Idiot.

My eyes were recently opened wider than they had ever been. After being home schooled and living in my own world for three years, public school was a huge change. Since going back to school, I've realized that I have absolutely no chance at a successful future. You can't pass your classes, you don't graduate. If you don't graduate, you don't get a job. If you can't get a job, you're screwed.
 
I was responsible for passing ONE class. Even though this class was the easiest one my school offered I failed miserably. Anxiety attacks prevented me from going for days at a time. Anxiety and low self-esteem prevented me from doing anything while I was in the class. And my own stupidity prevented me from telling this to anyone. But even if I would have told someone, I'm sure nothing would have been done. That's the way it goes around here.
 
I was placed in a program that offers a proficiency diploma. Since I'm a junior with only one credit, it was the only possible way I could graduate. My mom and sister were ecstatic that I finally had a chance at graduating, and because of that I too was ecstatic. In the beginning I had a lot of confidence. But, along with everything else, the monsters ate at me until it disappeared. I started out at the top of my class. I was ahead of most the kids and my teacher often used me as an example of someone "That was taking this program for all it was worth and getting ahead in life". My mom bragged to her friends, my sister did the same. It was wonderful. It boosted my self-esteem and I was doing really well for once in my life. But, in the end, I always end up disappointing someone. This time I messed things up for everyone. 
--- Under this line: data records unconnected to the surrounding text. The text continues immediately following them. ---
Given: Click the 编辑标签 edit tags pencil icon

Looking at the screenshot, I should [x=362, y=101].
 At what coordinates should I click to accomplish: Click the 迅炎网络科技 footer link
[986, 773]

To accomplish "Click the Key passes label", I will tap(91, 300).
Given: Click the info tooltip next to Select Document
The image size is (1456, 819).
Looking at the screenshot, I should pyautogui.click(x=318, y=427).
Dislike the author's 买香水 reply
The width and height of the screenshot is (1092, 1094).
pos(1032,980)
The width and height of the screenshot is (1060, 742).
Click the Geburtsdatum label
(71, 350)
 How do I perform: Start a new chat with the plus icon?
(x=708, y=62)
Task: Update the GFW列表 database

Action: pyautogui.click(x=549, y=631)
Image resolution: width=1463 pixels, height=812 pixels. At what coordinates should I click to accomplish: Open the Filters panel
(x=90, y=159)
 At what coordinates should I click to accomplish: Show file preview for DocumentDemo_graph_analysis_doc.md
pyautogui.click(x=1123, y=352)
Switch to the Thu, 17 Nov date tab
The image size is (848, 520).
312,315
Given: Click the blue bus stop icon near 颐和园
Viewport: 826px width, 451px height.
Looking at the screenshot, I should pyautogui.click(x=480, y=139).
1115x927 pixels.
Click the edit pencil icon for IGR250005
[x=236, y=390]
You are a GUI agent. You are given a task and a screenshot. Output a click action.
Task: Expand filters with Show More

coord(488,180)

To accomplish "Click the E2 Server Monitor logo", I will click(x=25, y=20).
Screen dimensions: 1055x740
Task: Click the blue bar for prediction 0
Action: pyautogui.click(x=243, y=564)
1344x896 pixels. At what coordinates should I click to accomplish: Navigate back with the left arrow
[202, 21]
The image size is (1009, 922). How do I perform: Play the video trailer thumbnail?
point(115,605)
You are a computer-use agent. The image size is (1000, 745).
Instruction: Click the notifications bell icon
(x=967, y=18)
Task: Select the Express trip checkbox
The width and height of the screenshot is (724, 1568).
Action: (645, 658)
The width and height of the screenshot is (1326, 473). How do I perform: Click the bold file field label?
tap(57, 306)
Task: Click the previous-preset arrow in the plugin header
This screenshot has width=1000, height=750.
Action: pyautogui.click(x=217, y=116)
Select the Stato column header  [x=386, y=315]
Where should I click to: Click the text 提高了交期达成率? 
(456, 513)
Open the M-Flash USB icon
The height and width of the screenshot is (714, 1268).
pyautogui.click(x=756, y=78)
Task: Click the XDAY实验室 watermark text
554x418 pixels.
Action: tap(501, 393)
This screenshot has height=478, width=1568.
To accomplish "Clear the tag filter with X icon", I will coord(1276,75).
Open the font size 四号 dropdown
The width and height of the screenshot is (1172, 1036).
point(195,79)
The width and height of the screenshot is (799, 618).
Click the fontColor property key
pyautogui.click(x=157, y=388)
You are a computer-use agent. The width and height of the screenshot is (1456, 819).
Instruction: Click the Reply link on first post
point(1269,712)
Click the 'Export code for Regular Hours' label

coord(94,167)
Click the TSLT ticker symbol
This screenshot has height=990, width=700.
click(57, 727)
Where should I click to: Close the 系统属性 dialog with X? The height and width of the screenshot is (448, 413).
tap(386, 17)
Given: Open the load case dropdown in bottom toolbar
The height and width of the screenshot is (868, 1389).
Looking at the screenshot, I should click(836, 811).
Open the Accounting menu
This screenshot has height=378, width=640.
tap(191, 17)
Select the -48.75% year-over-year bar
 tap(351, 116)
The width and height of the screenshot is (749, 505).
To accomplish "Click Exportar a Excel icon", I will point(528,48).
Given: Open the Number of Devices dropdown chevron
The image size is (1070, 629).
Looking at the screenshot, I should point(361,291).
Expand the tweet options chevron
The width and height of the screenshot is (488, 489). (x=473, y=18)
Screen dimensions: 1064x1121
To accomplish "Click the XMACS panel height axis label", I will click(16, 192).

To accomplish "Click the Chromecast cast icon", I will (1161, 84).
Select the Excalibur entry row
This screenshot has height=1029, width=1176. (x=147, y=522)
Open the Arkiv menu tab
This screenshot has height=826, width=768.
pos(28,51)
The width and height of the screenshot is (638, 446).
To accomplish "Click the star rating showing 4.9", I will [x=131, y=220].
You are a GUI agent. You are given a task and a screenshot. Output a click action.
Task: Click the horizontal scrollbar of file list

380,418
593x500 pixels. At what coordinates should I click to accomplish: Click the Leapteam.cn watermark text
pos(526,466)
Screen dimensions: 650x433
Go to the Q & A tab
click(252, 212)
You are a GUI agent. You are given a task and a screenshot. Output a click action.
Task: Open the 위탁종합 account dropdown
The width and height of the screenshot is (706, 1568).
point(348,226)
Because of this, there is no way I am staying in school. In the state of Colorado, you must be seventeen years of age before you can legally drop out of high school. When I turn seventeen in February, that's the plan. Since I won't graduate if I stay, there is no point. I might as well drop out and start slaving away for minimum wage.
 
I have never hated myself as much as I do now. I continually make these huge, horrible mistakes every time I turn around and I can't seem to stop.